The Pithead Baths, Wyndham Colliery, Upper Ogmore Valley, South Wales, c.1928
As we approach the end of 2025, which also marks the end of the 40th anniversary year of the 1984–85 miners’ strike, this short essay reflects on my own experience of working as a miner. This reflection is particularly pertinent in light of the contemporary political climate in many former mining communities. Including their growing support for Nigel Farage and the Reform Party, and the latter’s romanticisation of working-class history as a central mechanism in its ideological appropriation of post-industrial communities.
The construction of pithead baths at collieries was a late arrival to industrial life in Britain. Until the 1920s, the idea that miners might wash before returning home was unusual, adopted only by the more progressive owners or financed through the Miners’ Welfare Fund, an institution to which miners themselves contributed, its resources reserved for welfare facilities or to assist in times of accident and unemployment. Only after nationalisation in 1947 did pithead baths become near-universal, a feature of the post-war social contract, signalling that dignity and physical welfare might, for once, take precedence over the single-minded pursuit of profit.
From their introduction in the 1920s until the last collieries closed in the 1990s, the sequence of activity surrounding the baths changed little. On the day-shift we would be due underground at 6:30, so would arrive perhaps forty-five minutes earlier. The act of changing into overalls was not part of the paid day. Entering through the ‘clean side,’ we would undress, placing clothes in a numbered locker. These lockers were double-decked, with a built-in bench that doubled as platform for reaching the top lockers; younger miners, like me, often found themselves allotted the higher compartment, climbing up to reach it. Clothes stored, we would—carrying soap, towel, and sandwiches—walk naked to the ‘dirty side,’ some in National Coal Board–issue flip-flops, others barefoot.
Here, amid the grit and coal fragments left over from the previous shift, soap was stowed, and NCB underwear donned: coarse grey vest and pants, followed by overalls—orange once, but generally faded to a pallid brown—consisting of shirt, jacket, and trousers. The lamp belt and boots followed and for coalface workers, like me, knee pads were strapped on before securing helmets. Sandwiches, wrapped in bread bags or stored in the rounded steel ‘snap tins’ unique to mining, were tucked into the shirt alongside the water bottle, often an old plastic cola bottle reused until failure. Some stopped to grease their boots against water ingress, though the younger men often skipped this step. From there, the short walk to the lamp room, to collect the cap lamp, self-rescuer respirator (for use in case of a methane gas explosion), and the brass ‘checks’ handed over before descent, marking one’s presence in the mine.

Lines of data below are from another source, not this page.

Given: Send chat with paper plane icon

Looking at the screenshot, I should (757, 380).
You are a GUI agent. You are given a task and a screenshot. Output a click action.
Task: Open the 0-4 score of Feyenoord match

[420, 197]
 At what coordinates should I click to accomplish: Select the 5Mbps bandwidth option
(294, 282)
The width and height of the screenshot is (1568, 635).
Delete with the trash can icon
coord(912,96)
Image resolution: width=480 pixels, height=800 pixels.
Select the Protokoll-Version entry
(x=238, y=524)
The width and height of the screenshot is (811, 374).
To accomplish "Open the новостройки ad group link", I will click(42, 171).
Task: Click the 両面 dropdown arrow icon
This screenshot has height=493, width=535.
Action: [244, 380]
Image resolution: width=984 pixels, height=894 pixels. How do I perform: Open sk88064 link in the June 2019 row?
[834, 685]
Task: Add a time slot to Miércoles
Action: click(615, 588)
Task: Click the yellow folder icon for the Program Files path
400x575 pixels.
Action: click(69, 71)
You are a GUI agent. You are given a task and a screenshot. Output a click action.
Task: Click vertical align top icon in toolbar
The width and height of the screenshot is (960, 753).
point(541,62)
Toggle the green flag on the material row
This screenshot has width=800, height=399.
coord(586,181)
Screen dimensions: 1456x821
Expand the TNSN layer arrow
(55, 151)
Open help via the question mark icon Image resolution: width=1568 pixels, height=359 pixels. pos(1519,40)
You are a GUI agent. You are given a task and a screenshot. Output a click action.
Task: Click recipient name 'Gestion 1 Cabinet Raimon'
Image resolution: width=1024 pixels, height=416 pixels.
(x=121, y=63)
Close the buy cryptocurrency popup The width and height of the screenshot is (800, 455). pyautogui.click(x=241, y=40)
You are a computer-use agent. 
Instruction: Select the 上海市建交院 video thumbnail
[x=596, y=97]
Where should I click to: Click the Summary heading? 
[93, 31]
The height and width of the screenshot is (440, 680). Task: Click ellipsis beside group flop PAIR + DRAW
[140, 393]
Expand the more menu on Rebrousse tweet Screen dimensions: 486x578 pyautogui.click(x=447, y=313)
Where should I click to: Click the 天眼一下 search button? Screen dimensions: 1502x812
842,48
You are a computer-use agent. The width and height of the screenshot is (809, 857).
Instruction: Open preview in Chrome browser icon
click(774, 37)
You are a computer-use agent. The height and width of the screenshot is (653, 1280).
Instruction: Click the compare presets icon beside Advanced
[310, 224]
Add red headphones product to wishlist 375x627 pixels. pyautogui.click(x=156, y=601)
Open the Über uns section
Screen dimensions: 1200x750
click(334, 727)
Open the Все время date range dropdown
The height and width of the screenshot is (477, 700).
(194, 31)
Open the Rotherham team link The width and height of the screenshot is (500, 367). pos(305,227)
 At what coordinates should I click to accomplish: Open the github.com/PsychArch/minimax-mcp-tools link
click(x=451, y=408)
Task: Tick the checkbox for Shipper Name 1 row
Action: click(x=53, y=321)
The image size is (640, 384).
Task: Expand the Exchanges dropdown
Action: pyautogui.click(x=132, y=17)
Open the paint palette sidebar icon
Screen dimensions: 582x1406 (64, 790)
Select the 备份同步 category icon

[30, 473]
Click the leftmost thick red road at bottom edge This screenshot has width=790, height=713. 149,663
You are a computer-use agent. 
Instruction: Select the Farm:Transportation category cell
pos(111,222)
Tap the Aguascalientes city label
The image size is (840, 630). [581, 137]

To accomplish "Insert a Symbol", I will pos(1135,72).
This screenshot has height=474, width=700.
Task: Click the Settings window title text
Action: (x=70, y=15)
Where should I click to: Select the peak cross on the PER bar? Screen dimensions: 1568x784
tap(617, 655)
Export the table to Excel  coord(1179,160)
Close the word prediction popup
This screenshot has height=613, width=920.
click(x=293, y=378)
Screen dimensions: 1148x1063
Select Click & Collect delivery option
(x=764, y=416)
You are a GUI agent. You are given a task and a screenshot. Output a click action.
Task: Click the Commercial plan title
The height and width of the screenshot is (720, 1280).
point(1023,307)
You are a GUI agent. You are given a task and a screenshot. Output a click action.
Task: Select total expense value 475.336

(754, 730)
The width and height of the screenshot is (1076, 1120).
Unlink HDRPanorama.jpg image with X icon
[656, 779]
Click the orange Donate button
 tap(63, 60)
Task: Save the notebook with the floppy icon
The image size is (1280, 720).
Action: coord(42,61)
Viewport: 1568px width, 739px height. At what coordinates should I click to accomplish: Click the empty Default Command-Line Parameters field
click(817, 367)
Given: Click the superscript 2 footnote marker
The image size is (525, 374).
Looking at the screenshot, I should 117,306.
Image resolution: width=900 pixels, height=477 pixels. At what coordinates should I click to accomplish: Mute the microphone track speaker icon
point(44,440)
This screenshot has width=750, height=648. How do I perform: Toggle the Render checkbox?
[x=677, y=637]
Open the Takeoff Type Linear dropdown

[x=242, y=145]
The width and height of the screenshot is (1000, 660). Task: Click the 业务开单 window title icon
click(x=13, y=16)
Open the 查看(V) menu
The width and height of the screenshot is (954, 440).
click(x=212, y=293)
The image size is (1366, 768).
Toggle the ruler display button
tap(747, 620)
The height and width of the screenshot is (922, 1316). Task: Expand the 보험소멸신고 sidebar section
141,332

The end of a shift reversed the sequence. The ‘dirty side’ was always oppressively hot, the air drying the sodden overalls hung for the next day’s labour. Soap tray and flannel, often pub bar towels repurposed, were retrieved for the showers: rows of open-fronted cubicles, tiled in white, with black pitch floors. There was no privacy, and no need for it. Washing another man’s back was routine; flannels were exchanged without ceremony. For a face-worker, coal dust was implacable, embedded in the creases of the skin, especially around the eyes, where it produced a faint permanent darkness like mascara. Complete cleanliness was an illusion, perhaps attained briefly by Sunday evening, only to be undone the next morning.
The showers, especially on Fridays, were also a site of noise: jokes, horseplay, and, yes, song echoing from the tiles. Once washed, men returned to the ‘clean side,’ storing towel and flannel, dressing, and combing their hair before making for the canteen and a cup of tea.
This routine was neither sentimental nor symptomatic; it emerged not from romanticised notions of a mining “community,” but from a pragmatic need to endure the demands of the shift. A shared, if largely tacit, understanding of labour undertaken in hazardous and physically destructive conditions (and let’s not forget: all this in the name of the profit-margin) was offset by humour and camaraderie, which functioned as practical mechanisms for sustaining both morale and bodily endurance (and like any work situation, there was the presence of hierarchy, prejudice and coercion, too). In this sense, such practices carried a latent politics: not as overt resistance, but as everyday forms of negotiation and survival that shaped how power, risk, and vulnerability were collectively managed within the labour process. These everyday negotiations, in turn, informed a more generalised orientation toward politics (one that extended beyond the workplace and into activism; a framework to which I will return in a later essay).
The architecture of the baths, often bearing the stripped geometry of interwar deco or 1950s functionalism, embodied this collective reality. They were structures from a period in which there remained, however briefly, the conviction that resistance might be directed toward entrenched power rather than toward their designated scapegoats: the impoverished and the dispossessed.